Carl Sagan nos advierte: "Los seres humanos somos muy inteligentes, pero no lo
bastante para prever todas las consecuencias de nuestros actos".
Pero ¿hay realmente cosas que no deberíamos saber? ¿O cosas cuyo conocimiento no
debería poder extenderse libremente, bien porque sus aplicaciones podrían ser
destructivas, bien porque la mera posesión de su conocimiento sea peligrosa? ¿no
lanzaríamos un torpedo bajo la línea de flotación de los esfuerzos por superar nuestros
propios límites que nos definen tan certeramente como especie? Los grandes
pensadores, artistas, científicos, músicos, juristas..., que contribuyeron a mejorar el
mundo, ¿no pudieron hacerlo gracias a haber despreciado sus propios límites? ¿Cómo
podríamos curar el sida o resolver el problema de la energía o eliminar el hambre en el
mundo preocupándonos por refinamientos intelectuales como nuestra portée?

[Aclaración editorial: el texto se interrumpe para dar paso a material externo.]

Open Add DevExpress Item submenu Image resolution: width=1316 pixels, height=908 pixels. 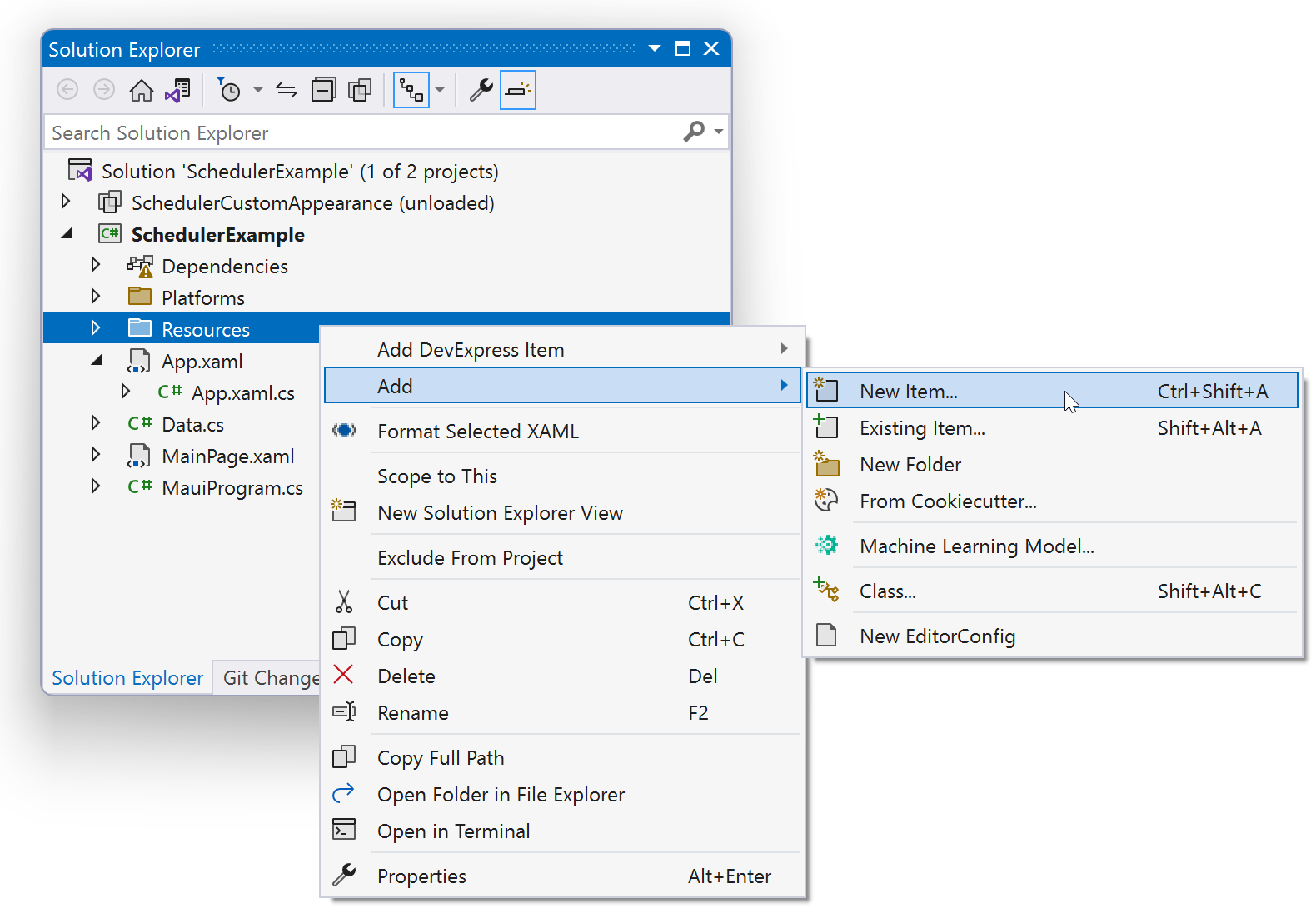pyautogui.click(x=471, y=349)
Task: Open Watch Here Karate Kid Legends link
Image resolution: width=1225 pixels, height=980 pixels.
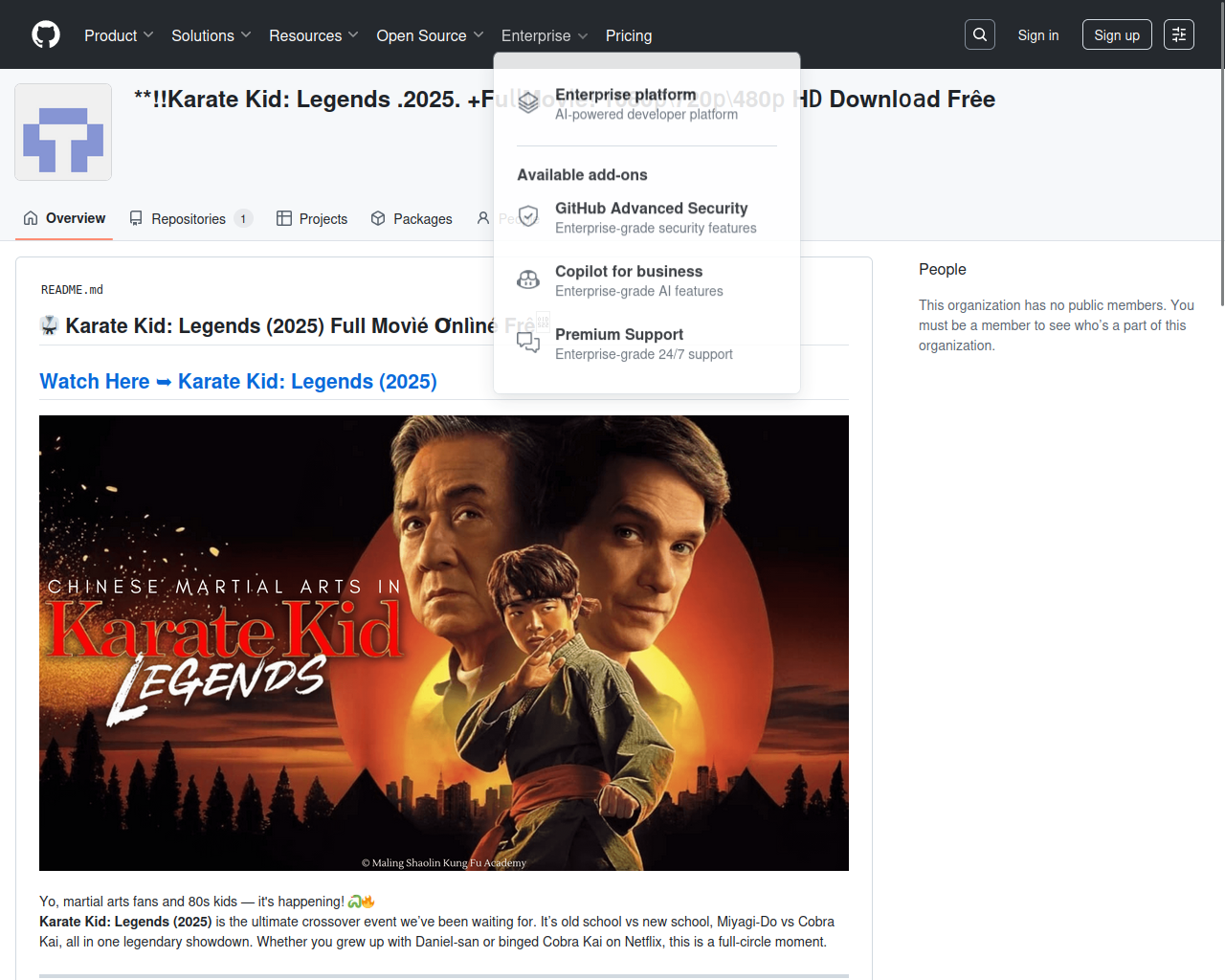Action: click(x=238, y=382)

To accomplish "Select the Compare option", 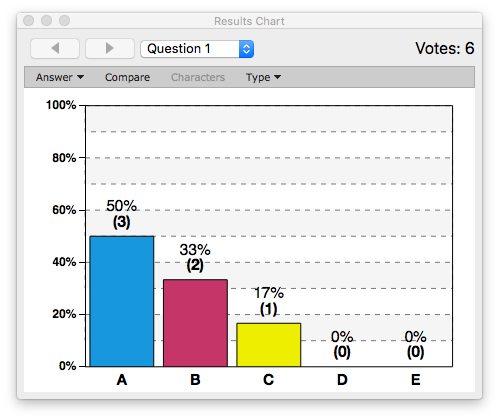I will pyautogui.click(x=127, y=77).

Los terribles sucesos del siglo XX han dejado una huella que no podemos olvidar. Rees
habla del «lado oscuro de la ciencia», refiriéndose a su uso perverso, pero me parece que
ese es más bien el lado oscuro del ser humano, del mismo modo que el lado brillante
suyo es el uso de la ciencia para aliviar el sufrimiento y las penalidades de las gentes. La
idea de portée es cada vez más necesaria, pero sólo si se interpreta en términos éticos y
a modo de principio de precaución. Porque sin ella o algo parecido es difícil conseguir los
acuerdos necesarios para lograr una ética de aceptación universal, en la que el ser
humano sea siempre un fin y nunca un medio. Es un proyecto imposible, pero que no
podemos abandonar. Al enfrentarnos a él debemos pensar siempre en los enormes
beneficios brindados por la ciencia; prescindir de ella daría lugar a una catástrofe sin
precedentes. Sin embargo, no podemos olvidar que los problemas del mundo no podrán
resolverse ni sin la ciencia ni sólo con la ciencia.